Demand for construction chemicals used in on-site applications in the United States is projected to increase 5% per year to $7.5 billion in 2008, essentially in line with average growth over the last decade. However, this steady growth masks significant changes in specific market segments. Slowing demand in residential building will be offset by a significant rebound in nonresidential construction, specifically the industrial and commercial markets. Fastest growth is expected in cement additives, sprayed polyurethane foam (SPF) and caulks, although opportunities exist in nearly all products based on improvements in materials technology.

These and other trends are presented in Construction Chemicals, a new study from The Freedonia Group Inc., a Cleveland-based industrial market research firm.

Protective coatings and sealers will remain the largest product type, but are expected to register gains slightly below average due primarily to market maturity and slowing price increases. Coatings will register stronger growth than in the 1998-2003 period, supported by a strong upswing in nonresidential building construction, the largest outlet for coatings. The nonresidential building segment is very important for most construction chemicals in general, but especially so for protective coatings and sealers due to the harsh environments of industrial facilities and commercial settings.
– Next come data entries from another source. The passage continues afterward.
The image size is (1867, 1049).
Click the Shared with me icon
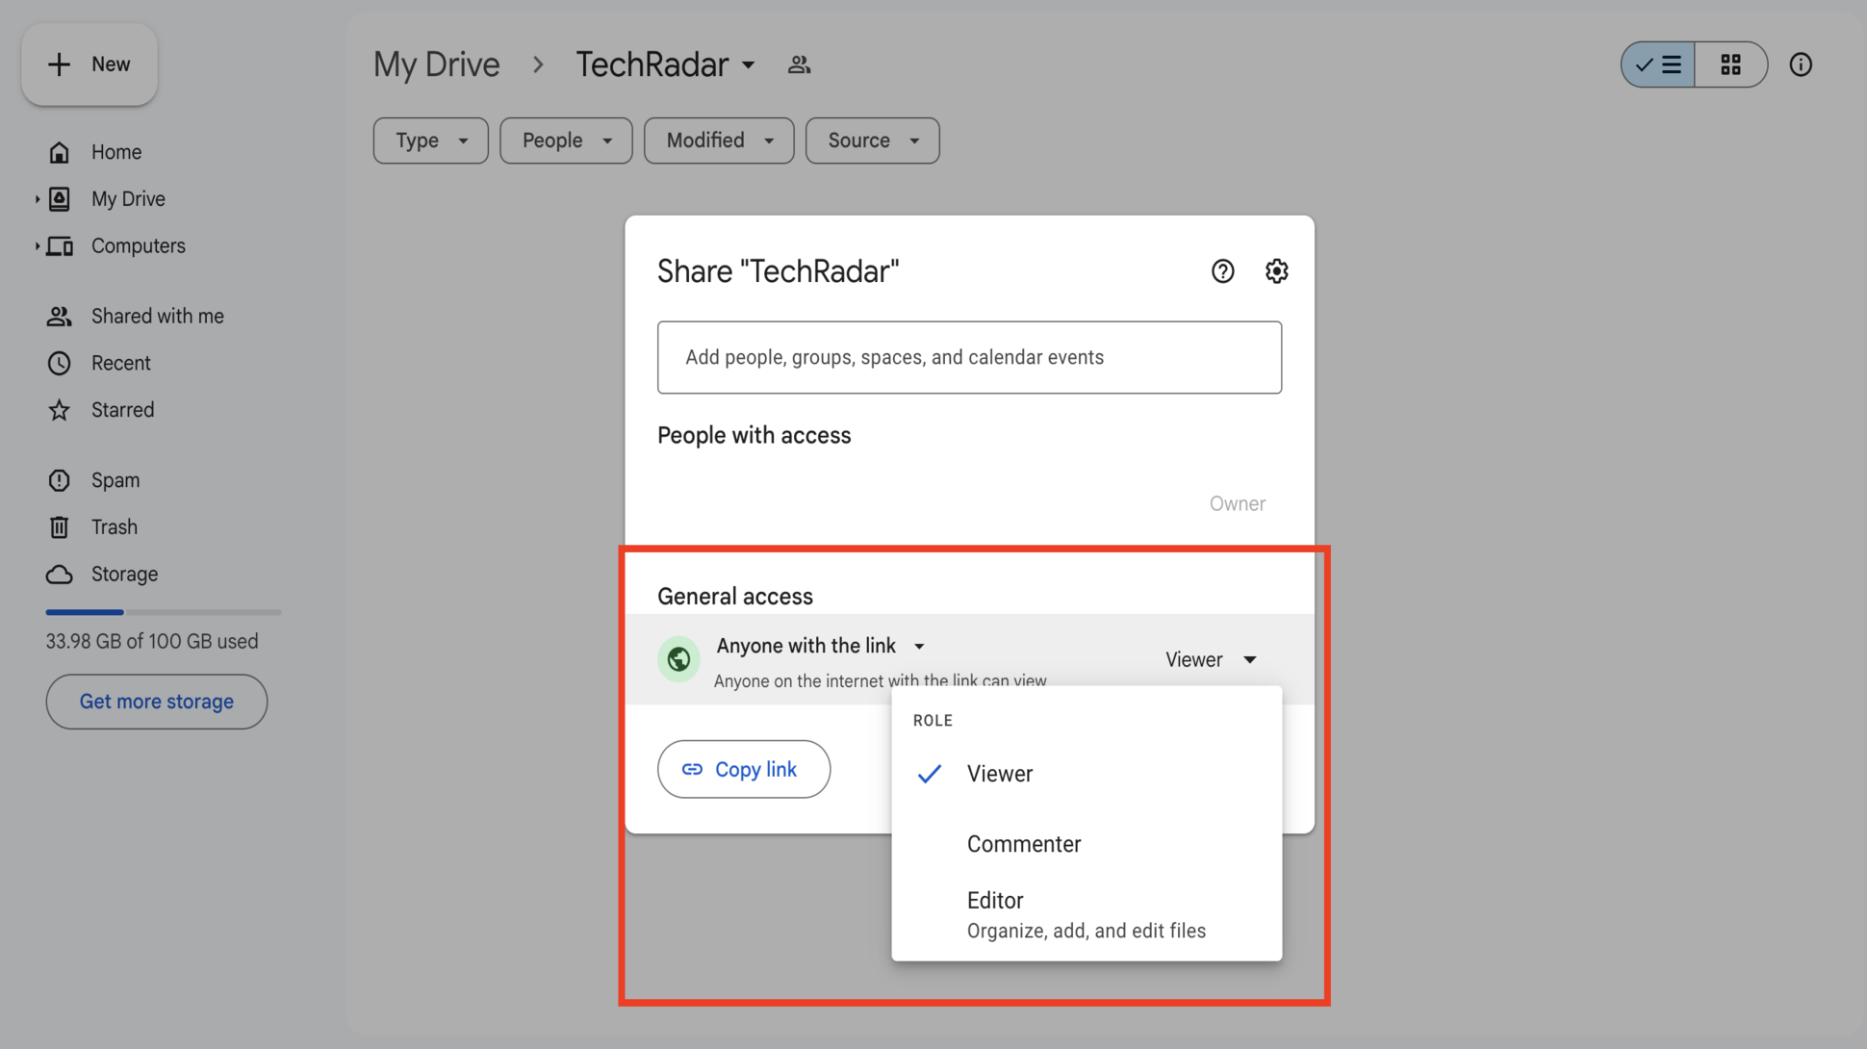[59, 316]
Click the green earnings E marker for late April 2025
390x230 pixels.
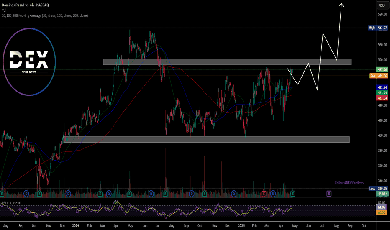tap(293, 194)
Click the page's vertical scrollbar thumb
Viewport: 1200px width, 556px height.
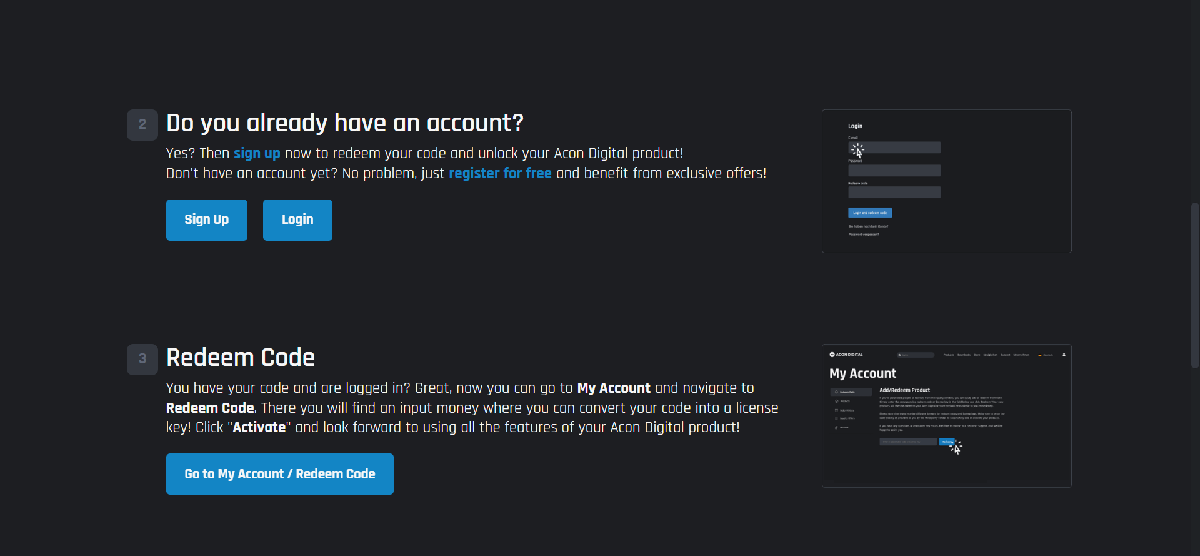click(1195, 285)
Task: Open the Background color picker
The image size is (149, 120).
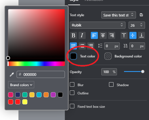Action: 108,56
The market for caulks and adhesives, the second largest product type, is also relatively mature, although a shift toward higher value, better performing, and more environmentally favorable products will help caulks keep pace with overall construction spending growth.

Cement additives and SPF are expected to continue to lead construction chemical gains. These products constitute a growing niche in the construction chemical market, as increasing numbers of contractors and builders avail themselves of the many advantages offered by these developing technologies. Concrete is being used more often in building design, even in residential building, where concrete has traditionally been limited to foundations and driveways. The use of SPF will continue to grow as developments have simplified the application process. Emerging environmental regulations could restrain SPF gains somewhat, however, if they make product pricing uncompetitive.